[Given data]:
- - - -
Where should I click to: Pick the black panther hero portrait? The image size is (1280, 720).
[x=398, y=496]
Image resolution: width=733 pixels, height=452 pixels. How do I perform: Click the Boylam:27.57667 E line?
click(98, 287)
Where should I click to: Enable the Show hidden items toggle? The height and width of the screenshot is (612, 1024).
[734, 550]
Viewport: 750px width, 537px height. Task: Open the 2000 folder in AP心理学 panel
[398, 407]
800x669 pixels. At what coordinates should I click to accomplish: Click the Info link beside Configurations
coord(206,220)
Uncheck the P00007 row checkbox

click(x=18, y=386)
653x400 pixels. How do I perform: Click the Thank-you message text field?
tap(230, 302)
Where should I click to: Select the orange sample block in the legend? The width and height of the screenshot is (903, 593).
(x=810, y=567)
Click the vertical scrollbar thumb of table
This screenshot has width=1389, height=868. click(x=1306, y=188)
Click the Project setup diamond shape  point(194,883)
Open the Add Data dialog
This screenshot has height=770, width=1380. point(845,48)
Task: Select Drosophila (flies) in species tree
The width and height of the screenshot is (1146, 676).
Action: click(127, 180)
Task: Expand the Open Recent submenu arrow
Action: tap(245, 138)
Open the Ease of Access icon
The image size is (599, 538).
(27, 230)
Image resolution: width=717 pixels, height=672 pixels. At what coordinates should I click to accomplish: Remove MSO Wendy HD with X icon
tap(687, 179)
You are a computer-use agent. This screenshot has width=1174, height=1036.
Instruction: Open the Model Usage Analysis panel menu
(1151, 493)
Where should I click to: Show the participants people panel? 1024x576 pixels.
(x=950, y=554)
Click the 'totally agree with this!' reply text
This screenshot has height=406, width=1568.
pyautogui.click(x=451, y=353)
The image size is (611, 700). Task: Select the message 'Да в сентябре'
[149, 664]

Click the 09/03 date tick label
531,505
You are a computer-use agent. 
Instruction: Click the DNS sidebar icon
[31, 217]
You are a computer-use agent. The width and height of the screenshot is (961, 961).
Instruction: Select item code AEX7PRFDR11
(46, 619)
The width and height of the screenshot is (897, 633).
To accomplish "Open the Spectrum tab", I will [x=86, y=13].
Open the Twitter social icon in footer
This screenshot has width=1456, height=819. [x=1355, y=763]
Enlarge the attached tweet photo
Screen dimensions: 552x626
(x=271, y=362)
- - - -
[Required work]:
Of the lines above, show those in which "computer" appears.

[Your solution]:
You are a computer-use agent. This screenshot has width=1174, height=1036.
You are a computer-use agent. 
You are a computer-use agent. The width and height of the screenshot is (961, 961).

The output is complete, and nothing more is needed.